If I had a mold for making case halves,I would mix up some marine -tex,pour it in like hot cake icing and bake at abot 500 degees for about  an hour let cool trim and mount my bearings and gears and assemble paint and put in bike!fire up and race it! that stuff is stronger than Magnesium and won't crack ! It can take extreme pressure and does'nt flake or peel and is impervious to oil,gasoline and chemicals ,fix your cracked hubs with the stuff without unlacing wheels,bing float bowls where the clutch cables rub'em on the ktm bikes,use as tread repair for stripped case cover bolts,also to build up the top suface where rear of motor mount top surface chaffing!Tough!!SUPERStrength![^];)wolfman!

........looks like those idiots (sic) at KTM could use a lesson or two from some real engineering genius (sic)................................then again I'm sure an F1 team could use such an immense talent, make certain you put your quote on the resume to the F1 team, you'll secure a position for sure.......................
Quote: Thomas Jefferson, We are all born ignorant, some work to remain that way.
 Quote:Peter Villacaro, \\"it is impossible to teach those that wish not to be taught\\".

KJDonovan

All,

After reading my original post on this topic Merlin was kind enough to mail a couple of pieces of magnesium tig filler wire.  I cleaned the porous area well, and cleaned up the filler wire with emery cloth (just to make sure everything was perfectly clean) and used a ceramic backing bar on the inside of the case.  Using low amperage about 70-80 amps and 40 CFH of 100% argon the repair went off without a hitch.  Pretty much the same as welding aluminum.  After everything cooled I sanded out the repair and everything appears as good as....well in this case better than new.  Thanks again Merlin and thank you everyone else for the advice.

KD


Kevin J. Donovan
Foster, Rhode Island
Kevin J. Donovan
Foster, Rhode Island
72 Jack Piner
72 Six Day
73 Hare Scrambler
74 Hare Scrambler
74 Mint

Merlin

Refreshed

Quote: Thomas Jefferson, We are all born ignorant, some work to remain that way.
 Quote:Merlin, "it is impossible to teach those that wish not to be taught".
Quote: Thomas Jefferson, We are all born ignorant, some work to remain that way.
 Quote:Peter Villacaro, \\"it is impossible to teach those that wish not to be taught\\".

dirtbike

Of course, welding is the best repair method but I have
repaired several covers on my motorcycles with a JB weld
like product and have yet never seen any failure.

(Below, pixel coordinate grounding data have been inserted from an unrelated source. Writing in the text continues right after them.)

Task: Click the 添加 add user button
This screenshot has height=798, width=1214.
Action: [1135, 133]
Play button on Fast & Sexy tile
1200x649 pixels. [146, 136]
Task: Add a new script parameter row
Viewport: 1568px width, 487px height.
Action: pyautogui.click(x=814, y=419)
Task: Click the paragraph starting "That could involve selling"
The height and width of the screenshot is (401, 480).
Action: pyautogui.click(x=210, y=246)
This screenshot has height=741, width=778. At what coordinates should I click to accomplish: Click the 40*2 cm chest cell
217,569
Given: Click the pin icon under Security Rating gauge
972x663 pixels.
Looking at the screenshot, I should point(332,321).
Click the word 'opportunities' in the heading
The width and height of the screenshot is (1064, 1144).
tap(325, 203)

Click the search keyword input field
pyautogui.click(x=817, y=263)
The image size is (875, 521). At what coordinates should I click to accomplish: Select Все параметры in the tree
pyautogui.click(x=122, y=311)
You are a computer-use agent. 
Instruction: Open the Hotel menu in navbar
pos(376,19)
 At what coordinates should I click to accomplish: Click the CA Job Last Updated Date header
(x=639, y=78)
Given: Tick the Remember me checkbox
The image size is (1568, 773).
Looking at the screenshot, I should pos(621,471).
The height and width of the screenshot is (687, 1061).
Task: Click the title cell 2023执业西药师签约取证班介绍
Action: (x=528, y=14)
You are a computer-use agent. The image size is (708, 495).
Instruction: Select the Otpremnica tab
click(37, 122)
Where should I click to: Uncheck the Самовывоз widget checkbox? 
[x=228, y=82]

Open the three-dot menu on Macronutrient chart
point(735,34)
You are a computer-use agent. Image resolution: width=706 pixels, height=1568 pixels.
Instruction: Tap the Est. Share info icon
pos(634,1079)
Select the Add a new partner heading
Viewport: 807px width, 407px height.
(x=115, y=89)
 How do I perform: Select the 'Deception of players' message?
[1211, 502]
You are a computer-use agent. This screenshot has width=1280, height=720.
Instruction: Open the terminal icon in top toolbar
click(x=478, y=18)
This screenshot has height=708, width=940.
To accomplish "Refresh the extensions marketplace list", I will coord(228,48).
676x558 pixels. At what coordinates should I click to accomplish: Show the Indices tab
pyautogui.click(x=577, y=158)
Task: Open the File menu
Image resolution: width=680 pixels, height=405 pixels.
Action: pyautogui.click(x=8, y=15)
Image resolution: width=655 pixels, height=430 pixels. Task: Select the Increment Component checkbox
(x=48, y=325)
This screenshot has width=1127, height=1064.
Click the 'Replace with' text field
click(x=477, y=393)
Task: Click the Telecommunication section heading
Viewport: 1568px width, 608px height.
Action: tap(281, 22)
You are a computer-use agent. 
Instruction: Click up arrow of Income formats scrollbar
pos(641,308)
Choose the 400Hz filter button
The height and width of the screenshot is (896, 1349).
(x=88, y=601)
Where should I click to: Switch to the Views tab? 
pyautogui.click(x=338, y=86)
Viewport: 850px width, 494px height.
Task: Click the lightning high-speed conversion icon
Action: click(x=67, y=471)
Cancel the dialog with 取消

So, something else will happen to bring your bike to a halt
before a JB will fail.

I ride a dual purpose Yamaha XT 600 on a daily basis and my
JB repair on the clutch cover have crossed sweden, norway, england and scotland and logged over 1000 Km without complaining.

Kip Kern

Clean it, glas bead blast it, JB weld it, then use glyptal.  Check the rest of the engine as if it is found in one area, it usually is in another.  Bottom of the transmission area and lower crank area along with ignition area and clutch cover bottom.:(  Good Luck!  Magnesium stinks!